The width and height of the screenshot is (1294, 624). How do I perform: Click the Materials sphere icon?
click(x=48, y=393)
▬▬▬▬▬▬
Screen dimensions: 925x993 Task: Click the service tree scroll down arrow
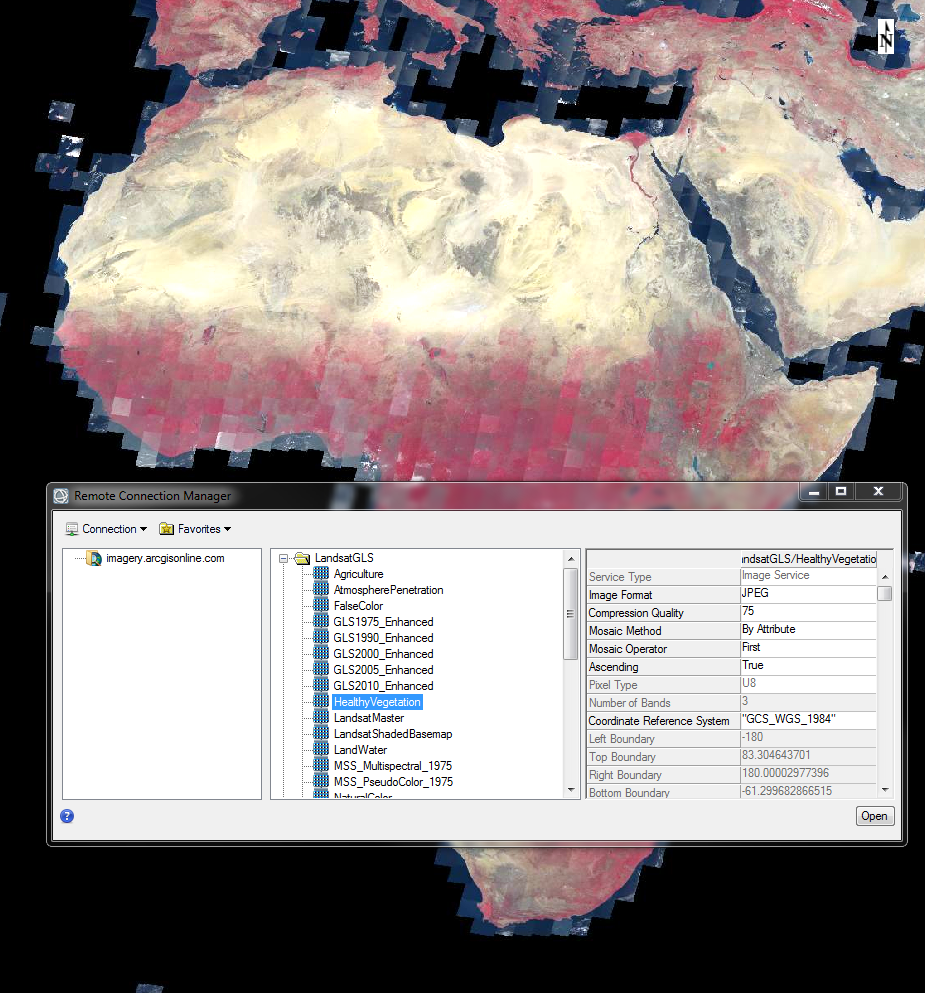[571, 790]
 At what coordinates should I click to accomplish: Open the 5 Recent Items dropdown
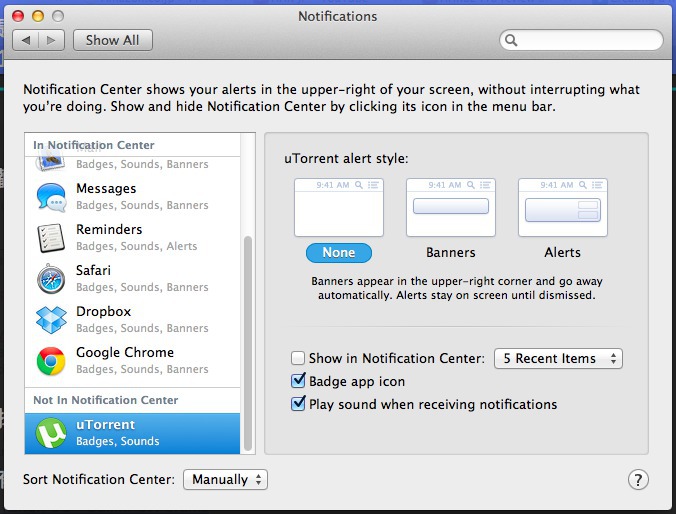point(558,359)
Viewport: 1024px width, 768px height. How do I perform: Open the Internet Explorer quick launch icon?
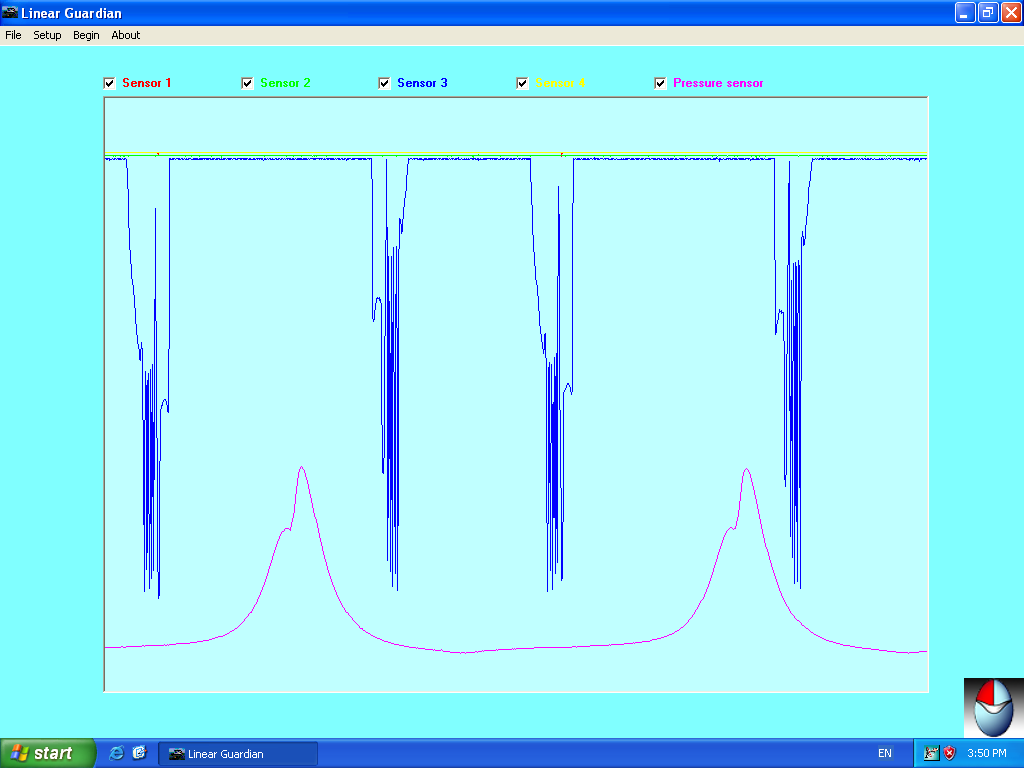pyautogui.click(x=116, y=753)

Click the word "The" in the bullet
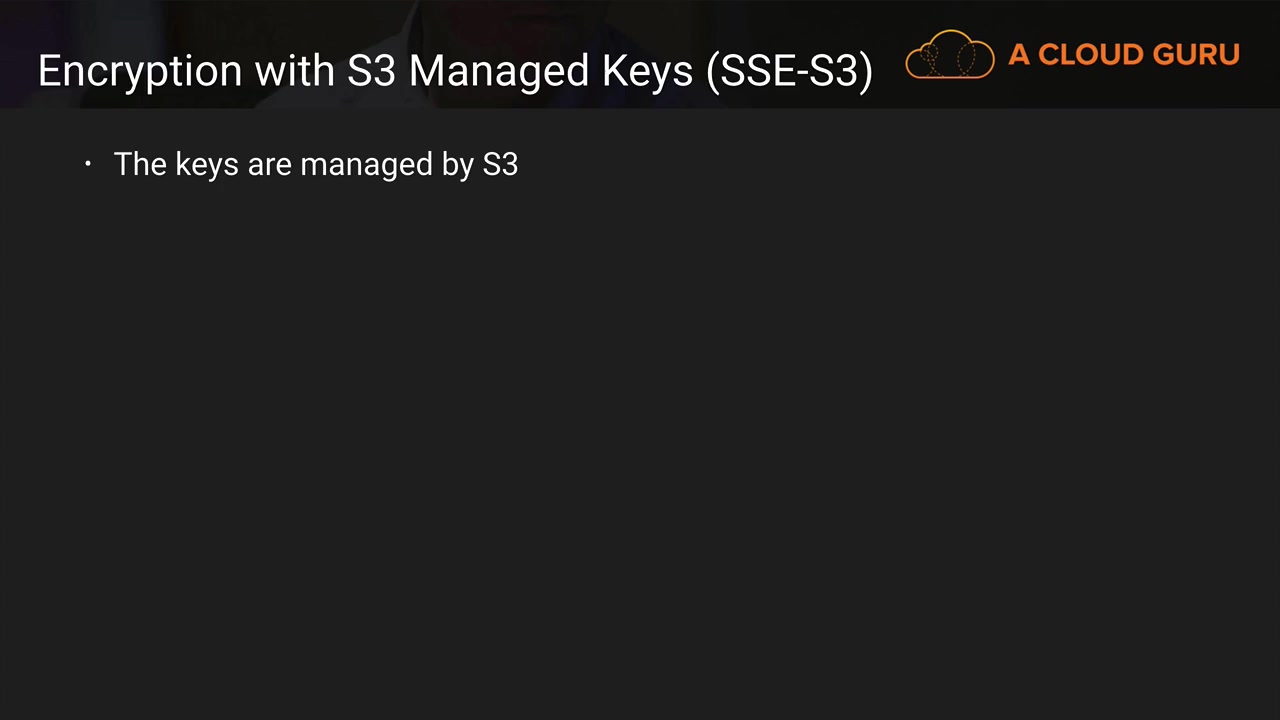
▬▬▬▬▬▬
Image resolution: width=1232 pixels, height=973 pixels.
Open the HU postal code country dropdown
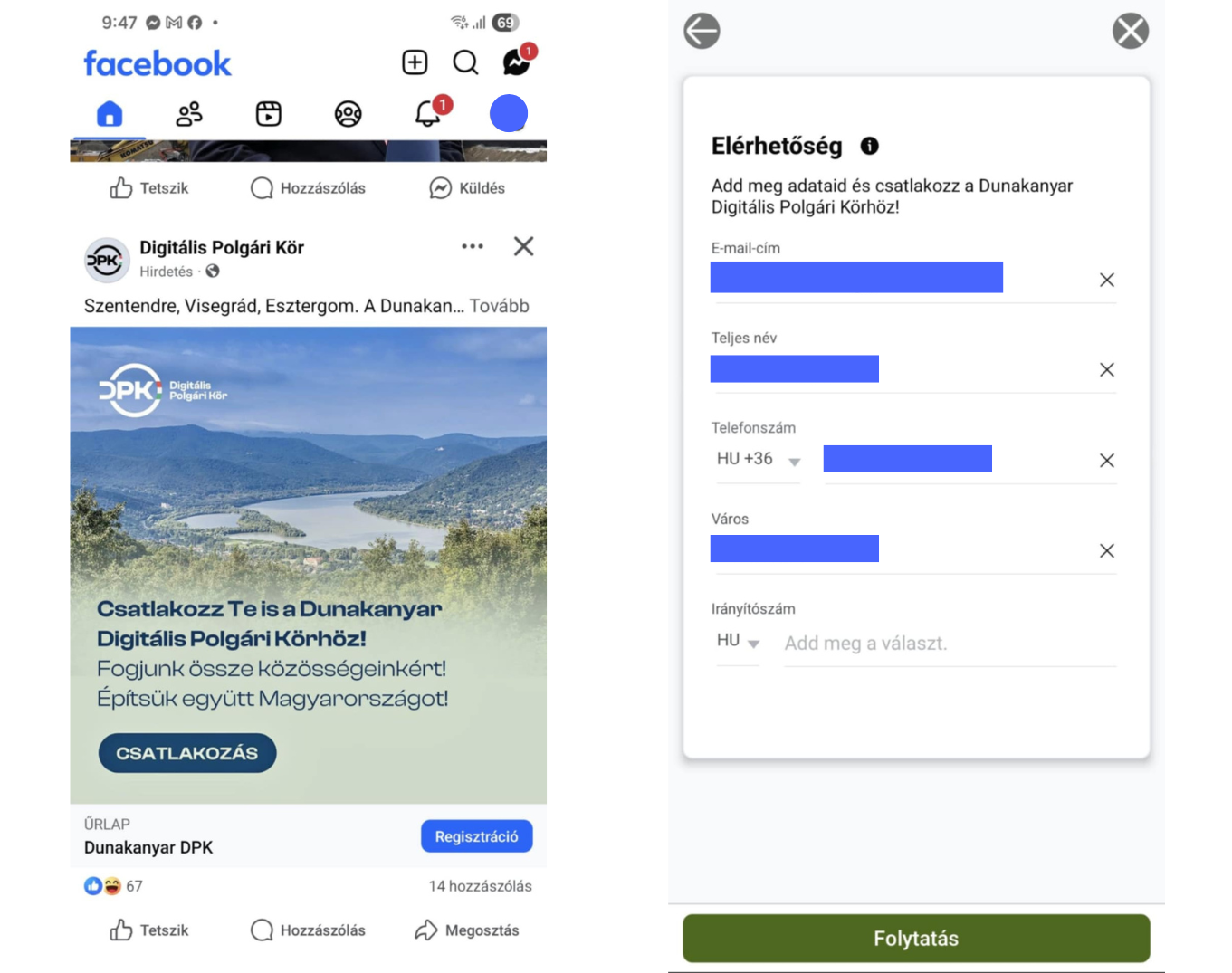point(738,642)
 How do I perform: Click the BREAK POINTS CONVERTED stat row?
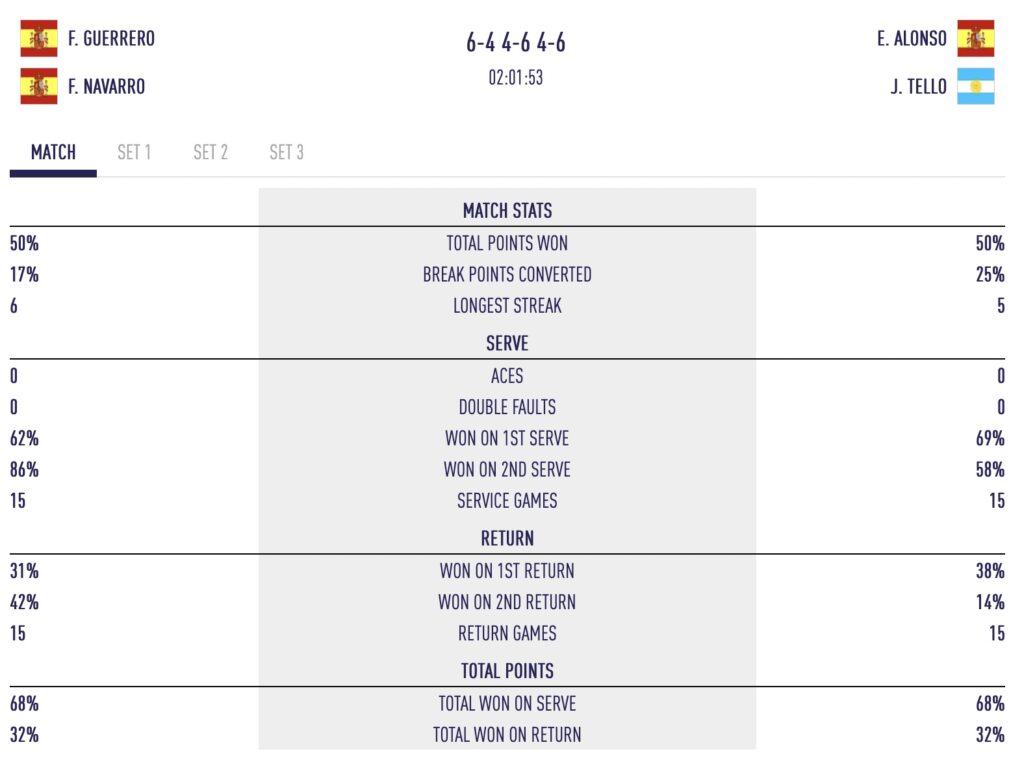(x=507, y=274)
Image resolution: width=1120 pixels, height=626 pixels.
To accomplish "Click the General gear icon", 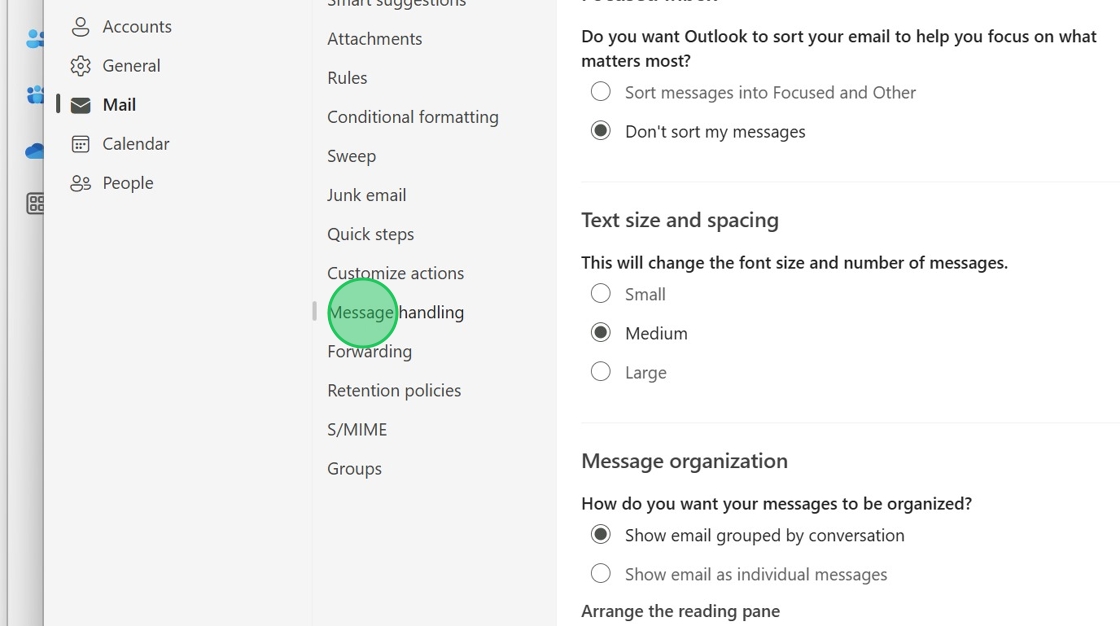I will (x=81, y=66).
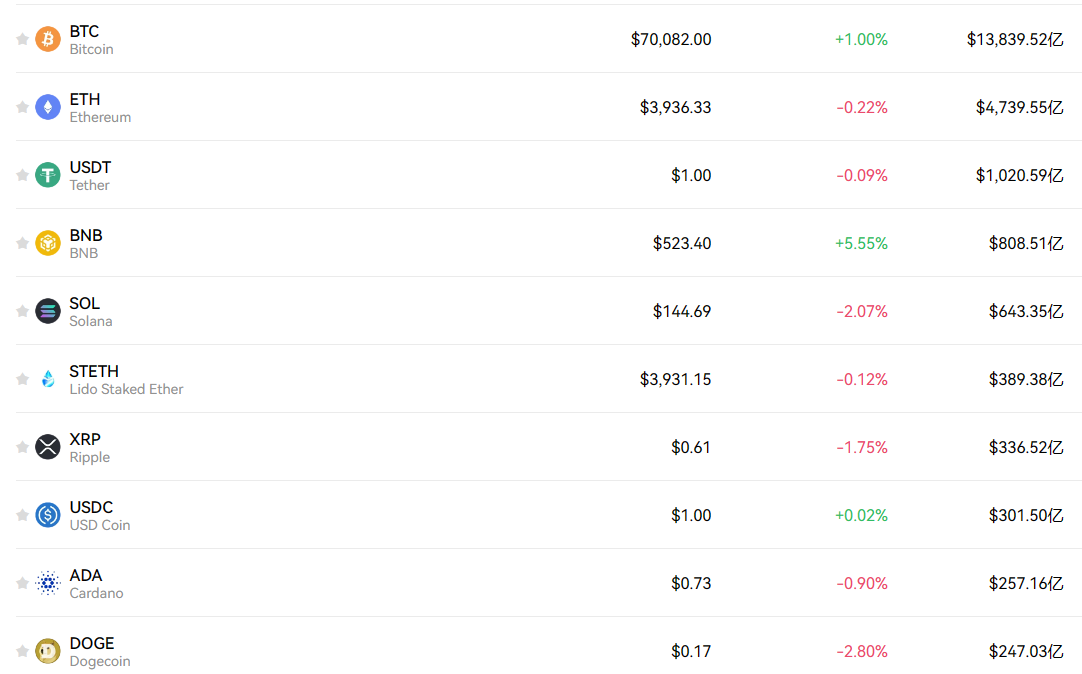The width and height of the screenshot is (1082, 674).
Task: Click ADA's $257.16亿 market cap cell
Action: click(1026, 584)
▬▬▬▬▬▬
Work order: In the listing above, how many lines include the string "resolution"? Reply with the number alone.

Answer to the exercise: 2